(The Center Square) – Maryland was ranked toward the bottom of a report for not detailing how federal CARES Act dollars are being allocated within the state.
Good Jobs First, a Washington, D.C.-based public policy organization, released a report, “Federal Dollars, States’ Recoveries,” and placed Maryland in a group of 17 other states for not having a centralized portal for tracking how the first wave of pandemic-induced relief funds have been used.
The report only zeroed in on former President Donald Trump’s $2.2 trillion CARES Act and its outgrowth of the Coronavirus Relief Fund. The legislation provided $150 billion in emergency assistance to states, municipalities and other governing bodies at the height of the pandemic.
In Maryland, $1.65 billion went toward state government, and an additional $69 million was appropriated to local communities.
While Maryland and other states are required to furnish quarterly reports to federal authorities, Good Jobs First is criticizing it and others in its bottom-ranking category for not offering up real-time reports to taxpayers through a dedicated website.
States’ reports are compiled and reported through a portal, Pandemic Oversight, that is an official website of the U.S. Government as a part of the quarterly requirement.
“Expecting all states to have websites that are easily accessible to residents and give thorough descriptions of CRF activities is a minimal expectation, given that they are already collecting this information to comply with the reporting requirements established by the U.S. Treasury,” Katie Furtado of Good Jobs First wrote in the report.
In its state-by-state analysis, Furtado and other researchers within the organization analyzed seven criteria, including ease in access of a website, a compilation of agency and fund allocations, names of recipients and spending descriptions.
Maryland did not check any of the boxes in the report.

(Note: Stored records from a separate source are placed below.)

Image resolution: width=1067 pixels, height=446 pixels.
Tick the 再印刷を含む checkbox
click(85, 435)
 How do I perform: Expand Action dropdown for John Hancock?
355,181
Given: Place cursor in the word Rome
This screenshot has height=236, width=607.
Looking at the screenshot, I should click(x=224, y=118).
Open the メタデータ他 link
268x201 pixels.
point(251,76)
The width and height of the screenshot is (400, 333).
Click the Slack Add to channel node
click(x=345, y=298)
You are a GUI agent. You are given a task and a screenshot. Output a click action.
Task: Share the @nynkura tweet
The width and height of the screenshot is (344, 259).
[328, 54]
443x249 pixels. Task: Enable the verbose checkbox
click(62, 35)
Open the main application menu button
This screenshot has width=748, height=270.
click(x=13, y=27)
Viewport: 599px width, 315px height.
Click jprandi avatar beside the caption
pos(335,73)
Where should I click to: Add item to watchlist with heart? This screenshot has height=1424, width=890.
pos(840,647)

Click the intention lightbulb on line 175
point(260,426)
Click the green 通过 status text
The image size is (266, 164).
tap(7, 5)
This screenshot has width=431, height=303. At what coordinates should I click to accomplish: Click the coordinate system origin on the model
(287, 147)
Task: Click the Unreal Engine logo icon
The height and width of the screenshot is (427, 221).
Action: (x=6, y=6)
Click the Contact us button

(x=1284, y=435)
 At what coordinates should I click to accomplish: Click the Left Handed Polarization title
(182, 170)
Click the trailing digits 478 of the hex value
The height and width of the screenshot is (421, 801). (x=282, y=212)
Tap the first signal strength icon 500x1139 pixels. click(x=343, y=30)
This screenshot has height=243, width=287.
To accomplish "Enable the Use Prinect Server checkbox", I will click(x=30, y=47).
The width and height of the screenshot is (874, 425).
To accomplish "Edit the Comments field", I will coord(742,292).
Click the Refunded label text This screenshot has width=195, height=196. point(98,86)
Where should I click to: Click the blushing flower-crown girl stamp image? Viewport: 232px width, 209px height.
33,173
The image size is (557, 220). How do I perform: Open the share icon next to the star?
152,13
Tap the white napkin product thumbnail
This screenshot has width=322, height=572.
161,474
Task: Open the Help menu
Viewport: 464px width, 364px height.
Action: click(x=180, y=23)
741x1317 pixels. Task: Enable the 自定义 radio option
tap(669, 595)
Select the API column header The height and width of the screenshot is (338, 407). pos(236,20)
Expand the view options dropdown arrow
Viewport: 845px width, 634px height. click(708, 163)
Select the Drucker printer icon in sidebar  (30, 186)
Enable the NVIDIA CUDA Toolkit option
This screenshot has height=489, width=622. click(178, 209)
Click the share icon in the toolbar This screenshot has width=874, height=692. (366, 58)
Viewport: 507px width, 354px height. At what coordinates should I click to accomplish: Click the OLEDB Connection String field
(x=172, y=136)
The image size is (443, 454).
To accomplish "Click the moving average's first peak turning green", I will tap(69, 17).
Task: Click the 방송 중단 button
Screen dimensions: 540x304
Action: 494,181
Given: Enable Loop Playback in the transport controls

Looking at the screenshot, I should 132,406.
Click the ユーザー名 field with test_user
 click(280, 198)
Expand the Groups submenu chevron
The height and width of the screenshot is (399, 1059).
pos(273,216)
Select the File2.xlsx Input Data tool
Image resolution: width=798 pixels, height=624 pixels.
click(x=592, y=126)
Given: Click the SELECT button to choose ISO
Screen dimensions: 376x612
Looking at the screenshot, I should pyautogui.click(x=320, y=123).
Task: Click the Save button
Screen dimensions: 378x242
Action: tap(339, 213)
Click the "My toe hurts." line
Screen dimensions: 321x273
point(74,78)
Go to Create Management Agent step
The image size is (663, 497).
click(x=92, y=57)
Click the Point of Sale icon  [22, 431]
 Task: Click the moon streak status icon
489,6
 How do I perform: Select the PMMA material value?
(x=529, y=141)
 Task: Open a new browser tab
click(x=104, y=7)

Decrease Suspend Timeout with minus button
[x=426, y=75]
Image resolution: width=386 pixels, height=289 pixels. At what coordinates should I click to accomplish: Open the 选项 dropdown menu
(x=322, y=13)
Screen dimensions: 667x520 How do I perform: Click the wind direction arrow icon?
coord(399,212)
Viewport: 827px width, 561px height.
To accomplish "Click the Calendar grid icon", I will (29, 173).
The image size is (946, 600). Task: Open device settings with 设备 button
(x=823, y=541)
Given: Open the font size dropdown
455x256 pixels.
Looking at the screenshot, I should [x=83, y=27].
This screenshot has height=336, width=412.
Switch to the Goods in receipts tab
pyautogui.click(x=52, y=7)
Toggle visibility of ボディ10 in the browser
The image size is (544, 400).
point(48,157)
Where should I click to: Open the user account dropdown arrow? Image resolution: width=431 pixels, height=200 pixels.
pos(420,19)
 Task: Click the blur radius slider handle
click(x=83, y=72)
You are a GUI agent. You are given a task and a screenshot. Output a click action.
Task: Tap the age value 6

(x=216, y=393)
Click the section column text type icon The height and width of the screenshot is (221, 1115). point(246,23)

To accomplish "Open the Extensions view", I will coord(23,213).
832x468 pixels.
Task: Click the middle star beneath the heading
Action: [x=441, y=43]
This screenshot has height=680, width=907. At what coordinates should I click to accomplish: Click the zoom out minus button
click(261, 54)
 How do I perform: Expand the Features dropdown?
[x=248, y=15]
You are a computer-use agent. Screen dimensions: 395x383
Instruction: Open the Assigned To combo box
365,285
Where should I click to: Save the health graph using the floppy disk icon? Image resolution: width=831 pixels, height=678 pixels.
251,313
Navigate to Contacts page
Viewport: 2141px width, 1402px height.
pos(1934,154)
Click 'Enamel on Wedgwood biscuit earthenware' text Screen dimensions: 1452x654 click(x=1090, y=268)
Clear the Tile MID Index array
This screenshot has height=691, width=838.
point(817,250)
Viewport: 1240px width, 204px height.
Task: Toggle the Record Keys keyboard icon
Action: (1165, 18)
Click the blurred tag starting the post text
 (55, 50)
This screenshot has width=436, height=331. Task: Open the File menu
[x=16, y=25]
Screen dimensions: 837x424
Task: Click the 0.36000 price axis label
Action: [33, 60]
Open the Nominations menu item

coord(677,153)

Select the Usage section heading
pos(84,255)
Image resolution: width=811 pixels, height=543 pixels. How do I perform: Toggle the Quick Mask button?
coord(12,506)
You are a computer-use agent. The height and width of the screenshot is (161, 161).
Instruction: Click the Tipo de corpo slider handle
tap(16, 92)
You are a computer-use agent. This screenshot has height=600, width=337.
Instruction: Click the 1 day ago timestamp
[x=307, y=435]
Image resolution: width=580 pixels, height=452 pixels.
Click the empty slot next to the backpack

A casual search of how some of Maryland’s CARES Act dollars are being appropriated did yield scattered results from specific agencies, some choosing to make announcements through news releases.
For example, a year ago, Howard County Executive Calvin Ball announced $6 million of the federal funding source was being appropriated to the Howard County Public School System to offset expenses related to COVID-19.
In the report, Good Jobs First is calling on the U.S. Treasury to change some of its existing reporting categories to encourage more thorough reporting, particularly as the next wave of ARPA funding allocations come to light. The organization also is suggesting dedicated websites for each state.
“We recommend that legislators go one step further with ARPA and require that each locality … establish a website or landing page that posts their spending activities,” Furtado wrote.
In addition to Maryland, states with “inadequate or no disclosure” included Arizona, Arkansas, Colorado, Florida, Kentucky, Louisiana, Missouri, Nevada, New Mexico, New York, Oregon, Pennsylvania, Tennessee, Texas, Virginia, Washington state and Washington, D.C.
Six states were cited as “exemplary” for having dedicated websites and furnishing detailed reports on how the funds were used: Alabama, Georgia, Illinois, Massachusetts, Michigan and Wyoming.